28. In Challa Sanyasi Naidu Vs. Deputy Registrar of Cooperative Society, Srikakulam 1998(1) ALD 455 (DB), a Division Bench of Hon'ble High Court of A.P followed the ratio laid down in S. Ramadas case 1992 (3) ALT 50 and Sammeta Rama Subba Rao case 1994 (2) ALT 39 and held:
"Section 60 clearly contemplates an opportunity being given to the delinquent by making a representation. In our view, this is the proper occasion where the officer or the servant has to be given an opportunity of explaining his stand and allow him to participate in the inquiry before a final order is passed. This is a valuable right given to the delinquent which cannot be brushed aside in a routine manner. After the show-cause- notice is served and an explanation is called for, an
opportunity should be given to the affected person to cross- examine the witnesses examined in the course of inquiry u/s 52 or permit him to examine his witnesses to rebut their evidence. Until this is done the spirit of making a representation, as contemplated u/s 60, cannot be fulfilled. Although Section 60 does not prescribe any particular procedure before passing surcharge order, nonetheless, it is mandatory that principles of natural justice shall be followed in the inquiry. Evidence recorded behind the back of the defaulter cannot be relied upon to fasten the liability on him without giving him an opportunity to cross-examine the witnesses. The Registrar in his surcharge proceedings is a Court whose order can very well form the subject-matter of judicial review under Article 226 of the Constitution of India. Therefore, it is in the fitness of things that an opportunity like supply of copy of inquiry report, statements of witnesses recorded during the said inquiry, and also an opportunity to cross-examine those witnesses, or permit him to examine his own witnesses by the delinquent by way of rebuttal should be allowed before an order U/s. 60 of the Act is passed.

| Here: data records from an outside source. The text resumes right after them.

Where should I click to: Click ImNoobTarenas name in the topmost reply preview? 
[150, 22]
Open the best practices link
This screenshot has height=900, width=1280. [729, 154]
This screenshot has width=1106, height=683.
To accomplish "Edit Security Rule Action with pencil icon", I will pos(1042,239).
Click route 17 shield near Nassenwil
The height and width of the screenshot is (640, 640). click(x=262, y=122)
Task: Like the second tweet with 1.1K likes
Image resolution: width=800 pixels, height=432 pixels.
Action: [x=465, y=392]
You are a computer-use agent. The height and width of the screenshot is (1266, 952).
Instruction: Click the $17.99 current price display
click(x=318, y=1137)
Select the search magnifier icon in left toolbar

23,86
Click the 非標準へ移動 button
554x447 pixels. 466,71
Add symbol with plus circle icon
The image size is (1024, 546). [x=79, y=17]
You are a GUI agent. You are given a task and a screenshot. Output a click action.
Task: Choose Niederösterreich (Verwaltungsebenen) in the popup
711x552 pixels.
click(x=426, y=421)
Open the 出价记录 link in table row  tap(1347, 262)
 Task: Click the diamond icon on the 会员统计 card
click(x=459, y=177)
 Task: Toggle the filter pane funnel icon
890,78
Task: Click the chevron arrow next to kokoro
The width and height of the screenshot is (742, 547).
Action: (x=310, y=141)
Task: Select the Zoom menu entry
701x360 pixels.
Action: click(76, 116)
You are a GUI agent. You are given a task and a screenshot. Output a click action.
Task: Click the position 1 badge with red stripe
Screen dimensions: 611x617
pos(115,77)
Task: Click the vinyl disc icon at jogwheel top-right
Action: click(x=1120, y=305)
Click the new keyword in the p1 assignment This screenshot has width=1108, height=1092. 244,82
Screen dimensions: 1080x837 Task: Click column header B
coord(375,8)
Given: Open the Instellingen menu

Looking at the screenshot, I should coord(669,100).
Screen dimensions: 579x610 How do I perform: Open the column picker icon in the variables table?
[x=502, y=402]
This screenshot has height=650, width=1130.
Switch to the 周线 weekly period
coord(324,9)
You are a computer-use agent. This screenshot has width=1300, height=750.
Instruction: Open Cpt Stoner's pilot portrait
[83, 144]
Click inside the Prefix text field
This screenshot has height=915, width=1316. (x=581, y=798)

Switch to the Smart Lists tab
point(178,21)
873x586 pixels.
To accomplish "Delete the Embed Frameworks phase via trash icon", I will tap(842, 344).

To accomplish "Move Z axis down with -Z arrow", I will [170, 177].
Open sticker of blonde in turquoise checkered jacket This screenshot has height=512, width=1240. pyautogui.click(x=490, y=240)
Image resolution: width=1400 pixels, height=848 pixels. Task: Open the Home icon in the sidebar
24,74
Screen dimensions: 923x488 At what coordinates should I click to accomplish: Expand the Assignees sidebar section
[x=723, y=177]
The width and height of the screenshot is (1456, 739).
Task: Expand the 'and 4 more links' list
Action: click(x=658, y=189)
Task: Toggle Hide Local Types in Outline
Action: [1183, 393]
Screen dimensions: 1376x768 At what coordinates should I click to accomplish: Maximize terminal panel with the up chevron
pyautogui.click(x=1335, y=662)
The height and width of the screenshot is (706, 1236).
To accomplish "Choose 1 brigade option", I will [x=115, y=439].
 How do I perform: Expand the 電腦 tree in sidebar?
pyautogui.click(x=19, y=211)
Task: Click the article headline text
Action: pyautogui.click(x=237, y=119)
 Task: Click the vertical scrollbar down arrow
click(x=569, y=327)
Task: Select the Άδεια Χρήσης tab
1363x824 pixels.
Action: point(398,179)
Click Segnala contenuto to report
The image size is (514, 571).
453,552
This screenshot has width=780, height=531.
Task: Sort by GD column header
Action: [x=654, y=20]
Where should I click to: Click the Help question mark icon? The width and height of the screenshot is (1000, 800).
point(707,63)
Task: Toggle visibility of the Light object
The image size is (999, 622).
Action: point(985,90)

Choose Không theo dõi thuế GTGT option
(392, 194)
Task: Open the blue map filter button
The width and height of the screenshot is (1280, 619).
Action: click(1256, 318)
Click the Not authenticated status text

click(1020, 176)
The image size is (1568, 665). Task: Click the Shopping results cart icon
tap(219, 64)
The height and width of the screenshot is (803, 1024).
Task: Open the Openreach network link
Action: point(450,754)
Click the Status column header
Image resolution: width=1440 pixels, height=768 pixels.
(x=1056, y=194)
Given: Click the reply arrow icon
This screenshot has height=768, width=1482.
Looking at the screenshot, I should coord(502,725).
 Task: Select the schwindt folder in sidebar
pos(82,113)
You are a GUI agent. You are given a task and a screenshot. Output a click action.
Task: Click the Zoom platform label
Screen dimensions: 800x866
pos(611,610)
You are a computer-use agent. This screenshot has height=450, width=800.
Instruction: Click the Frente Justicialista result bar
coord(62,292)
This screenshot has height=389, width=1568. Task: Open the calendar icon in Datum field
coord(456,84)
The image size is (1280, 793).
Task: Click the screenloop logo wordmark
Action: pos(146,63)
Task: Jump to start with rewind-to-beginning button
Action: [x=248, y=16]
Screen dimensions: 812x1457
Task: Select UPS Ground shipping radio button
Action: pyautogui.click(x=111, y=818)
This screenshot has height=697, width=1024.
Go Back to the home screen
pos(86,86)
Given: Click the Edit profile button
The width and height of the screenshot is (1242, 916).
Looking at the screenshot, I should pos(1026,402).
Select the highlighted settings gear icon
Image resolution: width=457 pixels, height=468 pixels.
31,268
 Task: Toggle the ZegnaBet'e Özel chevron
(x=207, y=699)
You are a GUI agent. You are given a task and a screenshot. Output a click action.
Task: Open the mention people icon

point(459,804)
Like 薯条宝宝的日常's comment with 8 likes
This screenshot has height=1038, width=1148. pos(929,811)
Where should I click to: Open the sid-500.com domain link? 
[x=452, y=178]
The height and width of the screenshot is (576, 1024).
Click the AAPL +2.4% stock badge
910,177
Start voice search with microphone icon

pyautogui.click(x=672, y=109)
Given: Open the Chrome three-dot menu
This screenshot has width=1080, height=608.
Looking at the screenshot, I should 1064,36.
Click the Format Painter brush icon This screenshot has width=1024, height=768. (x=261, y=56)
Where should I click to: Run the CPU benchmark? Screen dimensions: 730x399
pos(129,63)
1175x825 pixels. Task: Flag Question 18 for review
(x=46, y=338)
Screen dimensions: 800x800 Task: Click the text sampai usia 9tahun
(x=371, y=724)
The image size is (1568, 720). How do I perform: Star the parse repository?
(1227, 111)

v) The Tribunal considering the above referred judgments and
also the material on record, vide judgment dated 26.04.2006 has
allowed the appeal by setting aside the surcharge order passed by the
respondent No.1 in R.C.No.3315/2004-E dated 07.06.2004 on the
following reasons and remanded the matter to the surcharge
authority to pass a fresh reasoned surcharge order within 5 months
from the date of its judgment:
"(I). The Inquiry Officer, has not given any finding in his report U/s 51 of the Act that the loans given to the 11 Institutions or Individuals to the extent of Rs.4,79,92,722/- which are not having proper securities or sureties, is the sole responsibility of the appellant. The inquiry report has pointed that it is the sole responsibility of the appellant in respect of the amount of Rs.1,13,13,870/- and he recommended for action U/s. 60 of the Act against the appellant for the said amount.
(II) In the show cause notice also it is not mentioned that the appellant is solely responsible for advancing the loans to 11 institutions/ Individuals to a tune of Rs.4,79,92,722/-, without proper securities and sureties. In the show cause notice it is clearly mentioned that the inquiry officer has made the appellant directly responsible for the loss sustained by the bank In respect of the amount of Rs.1,13,13,870/-.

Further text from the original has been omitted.